### CONSIGNES DE TRAVAIL:
1. Reproduisez fidèlement le passage de l'entretien sur le paiement électronique qui va de "Comment cette coordination" jusqu'à "GIE monétique ?" inclus.
2. Dans l'entretien sur le paiement électronique, quels sont tous les points à définir ou à déterminer pour le projet de paiement sans contact ?

### TEXTE RETENU:
+===+

Elle avait effectué, en 2005, l’une des premières opérations de paiement électronique sur TPE, Assia Benchabla-Queiroz, cheffe de division au GIE Monétique, revient dans cette interview sur le parcours du paiement électronique depuis cette date-là. Selon elle, des retards ont été accumulés, certes, mais la création de GIE Monétique a insufflé une nouvelle dynamique à l’activité de digitalisation des moyens de paiement qui, jadis, relevait des seules prérogatives de la SATIM et des banques. Ce n’est pas assez, puisqu’elle plaide en faveur de l’avènement de l’intégration d’autres acteurs, dont les prestataires de services et les établissements de paiement non bancaires Pour cela, des moyens légaux doivent être mis à la disposition de ces établissements. D’autres évolutions réglementaires sont nécessaires, selon Assia Benchabla-Queiroz, dont la modification de la loi sur la monnaie et le crédit. Elle estime qu’il est nécessaire de renforcer la structure pour pouvoir massifier les moyens du paiement électronique.
Interview réalisée par Hacène Nait Amara
Vous êtes à la tête d’un service qui coordonne et supervise le travail des quatre pôles de GIE Monétique, quel bilan faites-vous de cette coordination, aussi bien en amont, à la conception des produits et services e-paiement, qu’en aval après leur mise en service ?
Concrètement, l’organisation en quatre pôles, tel qu’elle est faite aujourd’hui, a fait ses preuves, dans le sens où chaque projet et défini en amont avec précision de son impact sur les différents segments d’activité. A titre d’exemple, le projet de paiement sans contact, qui est un nouveau mode de paiement, lorsqu’il est identifié comme un nouveau projet, il faut définir ses spécifications, l’impact sécuritaire et son homologation et dans la phase de mise en service de ce nouveau produit, il faut déterminer les règles de lutte antifraude. Les quatre pôles de GIE Monétique sont ainsi impliqués dans la mise en place de ce nouveau produit. Cette organisation, le fait de l’avoir découpé en quatre pôles d’activité, est très important pour la coordination et la mise en œuvre du projet. Cette organisation a été efficace et pertinente. C’est le bilan que nous puissions faire de cette manière de travailler en coordination.
Comment cette coordination se fait-elle concrètement ? Y aurait-il un conseil de coordination qui réunit des cadres de chacun des quatre pôles de GIE monétique ?
En fin d’année de chaque exercice, nous élaborons le plan d’action de l’exercice suivant, où nous identifions tous les projets que nous comptons mettre en œuvre. Ces projets peuvent être aussi bien petits que de grands projets d’envergure. Nous identifions ensuite toutes les spécifications de ces projets et nous les affectons aussitôt aux chefs des pôles. Un chef de pôle est responsable de ce fait d’un projet, même si tous les autres y sont impliqués aussi. Après cette affectation, chacun dispose de sa propre feuille de route, intégrant aussi bien des projets qui concernent le pole même ou bien impliquant les autres pôles notamment lorsqu’il s’agit de nouveaux produits impactant la place. Une fois que chacun des quatre pôles dispose de sa feuille de route, validée en début d’exercice, il entame aussitôt sa réalisation. Le suivi se fait par des points de situation mensuels destinés à faire remonter les informations sur l’état d’avancement des projets.

+===+

[Données sur la recherche de mots et d'éléments]
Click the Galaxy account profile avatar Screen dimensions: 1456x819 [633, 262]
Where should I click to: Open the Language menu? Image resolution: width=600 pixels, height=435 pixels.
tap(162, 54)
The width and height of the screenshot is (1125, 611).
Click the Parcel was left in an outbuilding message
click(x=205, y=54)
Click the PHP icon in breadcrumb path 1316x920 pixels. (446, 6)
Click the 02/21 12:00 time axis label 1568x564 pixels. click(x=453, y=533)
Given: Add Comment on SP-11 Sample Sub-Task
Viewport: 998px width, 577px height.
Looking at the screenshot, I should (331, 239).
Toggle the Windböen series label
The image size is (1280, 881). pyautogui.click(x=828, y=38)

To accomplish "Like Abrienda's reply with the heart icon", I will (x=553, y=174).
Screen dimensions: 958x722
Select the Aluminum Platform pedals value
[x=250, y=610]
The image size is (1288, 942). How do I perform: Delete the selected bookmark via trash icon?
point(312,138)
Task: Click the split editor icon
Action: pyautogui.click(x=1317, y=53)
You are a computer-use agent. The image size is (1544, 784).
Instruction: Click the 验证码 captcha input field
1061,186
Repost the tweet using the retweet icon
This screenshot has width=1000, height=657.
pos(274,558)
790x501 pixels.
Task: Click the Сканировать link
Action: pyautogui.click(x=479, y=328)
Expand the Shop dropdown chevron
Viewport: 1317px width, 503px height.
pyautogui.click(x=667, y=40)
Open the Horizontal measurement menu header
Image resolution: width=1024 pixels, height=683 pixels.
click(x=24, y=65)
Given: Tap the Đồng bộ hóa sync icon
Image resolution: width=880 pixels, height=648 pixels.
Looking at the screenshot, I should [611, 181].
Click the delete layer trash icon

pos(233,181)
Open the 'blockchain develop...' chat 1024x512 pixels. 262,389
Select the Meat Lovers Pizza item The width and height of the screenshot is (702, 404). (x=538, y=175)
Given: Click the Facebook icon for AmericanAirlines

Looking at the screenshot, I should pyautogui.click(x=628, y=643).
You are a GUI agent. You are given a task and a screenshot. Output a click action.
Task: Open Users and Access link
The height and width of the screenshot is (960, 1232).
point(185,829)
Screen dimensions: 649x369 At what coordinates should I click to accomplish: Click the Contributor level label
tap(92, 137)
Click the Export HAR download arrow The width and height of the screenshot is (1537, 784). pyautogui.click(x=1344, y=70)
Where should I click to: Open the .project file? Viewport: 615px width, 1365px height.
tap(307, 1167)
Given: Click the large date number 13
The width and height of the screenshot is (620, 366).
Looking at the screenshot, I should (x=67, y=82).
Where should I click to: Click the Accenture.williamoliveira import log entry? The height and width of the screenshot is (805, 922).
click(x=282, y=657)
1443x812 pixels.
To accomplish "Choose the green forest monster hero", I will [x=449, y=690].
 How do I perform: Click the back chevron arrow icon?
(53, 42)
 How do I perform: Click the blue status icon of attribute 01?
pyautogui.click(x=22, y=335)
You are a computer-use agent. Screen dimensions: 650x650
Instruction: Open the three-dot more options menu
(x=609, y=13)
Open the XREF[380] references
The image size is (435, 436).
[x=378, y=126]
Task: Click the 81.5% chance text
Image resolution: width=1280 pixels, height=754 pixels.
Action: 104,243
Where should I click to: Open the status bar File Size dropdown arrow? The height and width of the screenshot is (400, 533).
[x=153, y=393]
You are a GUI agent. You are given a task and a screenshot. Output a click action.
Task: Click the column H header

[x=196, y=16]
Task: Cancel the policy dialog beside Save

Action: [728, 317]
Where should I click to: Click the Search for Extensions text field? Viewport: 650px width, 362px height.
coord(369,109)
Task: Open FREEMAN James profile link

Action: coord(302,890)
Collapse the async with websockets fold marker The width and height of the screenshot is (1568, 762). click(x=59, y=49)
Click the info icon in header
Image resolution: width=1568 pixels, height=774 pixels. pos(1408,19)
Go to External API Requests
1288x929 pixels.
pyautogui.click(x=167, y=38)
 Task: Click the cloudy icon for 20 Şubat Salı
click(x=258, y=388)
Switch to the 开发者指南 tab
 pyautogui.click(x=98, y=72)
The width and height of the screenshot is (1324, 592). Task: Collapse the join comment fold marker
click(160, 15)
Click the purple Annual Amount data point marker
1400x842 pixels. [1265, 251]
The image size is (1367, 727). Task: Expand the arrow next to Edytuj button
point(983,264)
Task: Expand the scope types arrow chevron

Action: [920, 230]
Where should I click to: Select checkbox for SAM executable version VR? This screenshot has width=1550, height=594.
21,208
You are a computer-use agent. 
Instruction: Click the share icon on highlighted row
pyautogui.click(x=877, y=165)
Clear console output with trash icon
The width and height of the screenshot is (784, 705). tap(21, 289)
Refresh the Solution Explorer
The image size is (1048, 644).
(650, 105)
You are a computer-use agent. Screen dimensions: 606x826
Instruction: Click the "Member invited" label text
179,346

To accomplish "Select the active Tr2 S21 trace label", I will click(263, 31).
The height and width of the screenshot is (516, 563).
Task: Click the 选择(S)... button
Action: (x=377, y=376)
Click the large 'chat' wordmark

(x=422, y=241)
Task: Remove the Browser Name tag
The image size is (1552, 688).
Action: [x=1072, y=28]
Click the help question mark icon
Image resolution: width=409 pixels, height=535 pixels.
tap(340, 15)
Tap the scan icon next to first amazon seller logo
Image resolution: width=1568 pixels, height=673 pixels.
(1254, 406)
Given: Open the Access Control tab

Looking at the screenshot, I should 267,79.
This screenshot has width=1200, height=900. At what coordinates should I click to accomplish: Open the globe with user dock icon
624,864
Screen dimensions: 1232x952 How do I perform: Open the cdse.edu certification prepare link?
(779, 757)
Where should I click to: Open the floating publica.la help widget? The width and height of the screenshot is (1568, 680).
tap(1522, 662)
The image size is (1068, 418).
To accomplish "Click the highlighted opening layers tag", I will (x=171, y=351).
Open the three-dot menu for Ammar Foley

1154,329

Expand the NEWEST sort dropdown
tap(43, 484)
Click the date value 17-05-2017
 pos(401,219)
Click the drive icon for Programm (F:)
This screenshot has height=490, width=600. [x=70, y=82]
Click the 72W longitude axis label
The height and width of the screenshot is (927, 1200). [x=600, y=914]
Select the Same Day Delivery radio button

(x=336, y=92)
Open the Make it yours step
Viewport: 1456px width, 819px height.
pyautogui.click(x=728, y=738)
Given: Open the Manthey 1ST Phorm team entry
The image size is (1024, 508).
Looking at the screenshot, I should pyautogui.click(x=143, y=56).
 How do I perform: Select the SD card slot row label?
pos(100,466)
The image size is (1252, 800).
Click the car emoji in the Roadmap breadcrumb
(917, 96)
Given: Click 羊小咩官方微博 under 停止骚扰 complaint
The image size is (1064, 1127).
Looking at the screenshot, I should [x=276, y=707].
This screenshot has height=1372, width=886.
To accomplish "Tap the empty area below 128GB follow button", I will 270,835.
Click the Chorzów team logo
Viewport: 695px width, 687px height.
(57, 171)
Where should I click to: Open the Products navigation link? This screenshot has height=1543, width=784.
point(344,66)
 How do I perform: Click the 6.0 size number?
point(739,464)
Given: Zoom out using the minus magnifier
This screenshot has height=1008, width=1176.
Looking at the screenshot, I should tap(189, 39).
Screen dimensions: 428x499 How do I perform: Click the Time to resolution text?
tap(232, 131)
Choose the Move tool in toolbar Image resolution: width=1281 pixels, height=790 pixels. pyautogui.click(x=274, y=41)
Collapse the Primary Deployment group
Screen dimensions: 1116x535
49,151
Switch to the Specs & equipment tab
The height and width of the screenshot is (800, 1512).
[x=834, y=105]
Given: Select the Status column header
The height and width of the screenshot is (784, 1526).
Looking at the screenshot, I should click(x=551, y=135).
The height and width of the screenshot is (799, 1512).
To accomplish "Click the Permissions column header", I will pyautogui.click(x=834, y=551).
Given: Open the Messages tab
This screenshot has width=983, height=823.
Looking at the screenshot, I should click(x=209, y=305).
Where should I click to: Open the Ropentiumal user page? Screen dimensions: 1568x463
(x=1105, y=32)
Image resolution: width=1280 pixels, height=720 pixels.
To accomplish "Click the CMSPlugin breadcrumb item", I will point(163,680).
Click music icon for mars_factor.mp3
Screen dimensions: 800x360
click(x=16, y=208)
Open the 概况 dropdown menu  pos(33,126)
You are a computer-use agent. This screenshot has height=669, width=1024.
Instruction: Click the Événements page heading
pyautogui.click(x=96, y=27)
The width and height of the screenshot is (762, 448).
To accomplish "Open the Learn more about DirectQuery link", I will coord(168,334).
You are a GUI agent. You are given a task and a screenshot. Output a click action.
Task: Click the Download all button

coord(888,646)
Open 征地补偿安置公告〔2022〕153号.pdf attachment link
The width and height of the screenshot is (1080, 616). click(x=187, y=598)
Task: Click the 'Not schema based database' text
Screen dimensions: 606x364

+===+

### RÉPONSES DANS L'ORDRE:
1.
Comment cette coordination se fait-elle concrètement ? Y aurait-il un conseil de coordination qui réunit des cadres de chacun des quatre pôles de GIE monétique ?

2.
- Ses spécifications
- L'impact sécuritaire
- Son homologation
- Les règles de lutte antifraude